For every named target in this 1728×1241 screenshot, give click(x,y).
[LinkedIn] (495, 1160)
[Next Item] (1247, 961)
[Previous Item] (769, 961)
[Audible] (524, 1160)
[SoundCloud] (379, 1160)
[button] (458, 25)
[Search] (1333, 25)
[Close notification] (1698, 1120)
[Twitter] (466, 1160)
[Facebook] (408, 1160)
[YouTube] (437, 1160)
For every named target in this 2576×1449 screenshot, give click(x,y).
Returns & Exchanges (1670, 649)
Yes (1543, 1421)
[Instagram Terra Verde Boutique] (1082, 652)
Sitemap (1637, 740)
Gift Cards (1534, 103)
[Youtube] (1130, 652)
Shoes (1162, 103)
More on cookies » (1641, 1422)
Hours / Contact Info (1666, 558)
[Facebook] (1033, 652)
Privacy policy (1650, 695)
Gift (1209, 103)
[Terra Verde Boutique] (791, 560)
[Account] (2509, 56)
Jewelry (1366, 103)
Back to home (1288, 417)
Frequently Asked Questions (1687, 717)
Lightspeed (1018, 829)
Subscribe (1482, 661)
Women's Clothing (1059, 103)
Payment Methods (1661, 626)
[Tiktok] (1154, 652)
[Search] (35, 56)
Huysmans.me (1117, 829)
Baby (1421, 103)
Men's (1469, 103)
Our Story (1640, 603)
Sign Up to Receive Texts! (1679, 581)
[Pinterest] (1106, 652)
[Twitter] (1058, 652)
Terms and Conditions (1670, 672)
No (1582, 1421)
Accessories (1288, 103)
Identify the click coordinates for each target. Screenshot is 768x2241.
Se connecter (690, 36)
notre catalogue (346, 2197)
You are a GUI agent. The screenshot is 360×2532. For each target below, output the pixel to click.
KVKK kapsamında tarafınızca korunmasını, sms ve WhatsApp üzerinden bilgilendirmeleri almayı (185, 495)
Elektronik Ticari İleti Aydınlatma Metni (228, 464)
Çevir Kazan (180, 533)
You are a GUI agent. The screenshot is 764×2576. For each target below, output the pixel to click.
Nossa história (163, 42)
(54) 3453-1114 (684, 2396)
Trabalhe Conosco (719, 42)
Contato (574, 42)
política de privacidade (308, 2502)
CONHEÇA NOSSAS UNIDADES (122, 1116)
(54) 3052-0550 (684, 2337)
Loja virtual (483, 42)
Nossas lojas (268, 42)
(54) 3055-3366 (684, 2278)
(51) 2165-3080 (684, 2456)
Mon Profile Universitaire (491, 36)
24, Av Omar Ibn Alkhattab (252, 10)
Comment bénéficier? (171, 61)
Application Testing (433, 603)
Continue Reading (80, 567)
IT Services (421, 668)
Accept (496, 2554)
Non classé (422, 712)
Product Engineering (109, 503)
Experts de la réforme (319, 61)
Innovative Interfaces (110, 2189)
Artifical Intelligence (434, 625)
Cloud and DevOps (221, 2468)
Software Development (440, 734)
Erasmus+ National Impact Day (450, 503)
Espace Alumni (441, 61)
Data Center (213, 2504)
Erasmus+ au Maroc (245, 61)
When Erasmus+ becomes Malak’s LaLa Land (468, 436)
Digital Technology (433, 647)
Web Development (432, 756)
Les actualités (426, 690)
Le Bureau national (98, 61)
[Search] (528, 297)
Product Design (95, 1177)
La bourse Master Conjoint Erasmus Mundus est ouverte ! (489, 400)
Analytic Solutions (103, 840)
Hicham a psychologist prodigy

+--

TASK BRIEF
Every record above must be printed again exactly as it stands.

REPLY
For every named target in this 1728×1241 screenshot, give click(x,y).
[LinkedIn] (495, 1160)
[Next Item] (1247, 961)
[Previous Item] (769, 961)
[Audible] (524, 1160)
[SoundCloud] (379, 1160)
[button] (458, 25)
[Search] (1333, 25)
[Close notification] (1698, 1120)
[Twitter] (466, 1160)
[Facebook] (408, 1160)
[YouTube] (437, 1160)
For every named target in this 2576×1449 screenshot, give click(x,y).
Returns & Exchanges (1670, 649)
Yes (1543, 1421)
[Instagram Terra Verde Boutique] (1082, 652)
Sitemap (1637, 740)
Gift Cards (1534, 103)
[Youtube] (1130, 652)
Shoes (1162, 103)
More on cookies » (1641, 1422)
Hours / Contact Info (1666, 558)
[Facebook] (1033, 652)
Privacy policy (1650, 695)
Gift (1209, 103)
[Terra Verde Boutique] (791, 560)
[Account] (2509, 56)
Jewelry (1366, 103)
Back to home (1288, 417)
Frequently Asked Questions (1687, 717)
Lightspeed (1018, 829)
Subscribe (1482, 661)
Women's Clothing (1059, 103)
Payment Methods (1661, 626)
[Tiktok] (1154, 652)
[Search] (35, 56)
Huysmans.me (1117, 829)
Baby (1421, 103)
Men's (1469, 103)
Our Story (1640, 603)
Sign Up to Receive Texts! (1679, 581)
[Pinterest] (1106, 652)
[Twitter] (1058, 652)
Terms and Conditions (1670, 672)
No (1582, 1421)
Accessories (1288, 103)
Identify the click coordinates for each target. Screenshot is 768x2241.
Se connecter (690, 36)
notre catalogue (346, 2197)
You are a GUI agent. The screenshot is 360×2532. For each target below, output the pixel to click.
KVKK kapsamında tarafınızca korunmasını, sms ve WhatsApp üzerinden bilgilendirmeleri almayı (185, 495)
Elektronik Ticari İleti Aydınlatma Metni (228, 464)
Çevir Kazan (180, 533)
You are a GUI agent. The screenshot is 764×2576. For each target below, output the pixel to click.
Nossa história (163, 42)
(54) 3453-1114 (684, 2396)
Trabalhe Conosco (719, 42)
Contato (574, 42)
política de privacidade (308, 2502)
CONHEÇA NOSSAS UNIDADES (122, 1116)
(54) 3052-0550 (684, 2337)
Loja virtual (483, 42)
Nossas lojas (268, 42)
(54) 3055-3366 (684, 2278)
(51) 2165-3080 (684, 2456)
Mon Profile Universitaire (491, 36)
24, Av Omar Ibn Alkhattab (252, 10)
Comment bénéficier? (171, 61)
Application Testing (433, 603)
Continue Reading (80, 567)
IT Services (421, 668)
Accept (496, 2554)
Non classé (422, 712)
Product Engineering (109, 503)
Experts de la réforme (319, 61)
Innovative Interfaces (110, 2189)
Artifical Intelligence (434, 625)
Cloud and DevOps (221, 2468)
Software Development (440, 734)
Erasmus+ National Impact Day (450, 503)
Espace Alumni (441, 61)
Data Center (213, 2504)
Erasmus+ au Maroc (245, 61)
When Erasmus+ becomes Malak’s LaLa Land (468, 436)
Digital Technology (433, 647)
Web Development (432, 756)
Les actualités (426, 690)
Le Bureau national (98, 61)
[Search] (528, 297)
Product Design (95, 1177)
La bourse Master Conjoint Erasmus Mundus est ouverte ! (489, 400)
Analytic Solutions (103, 840)
Hicham a psychologist prodigy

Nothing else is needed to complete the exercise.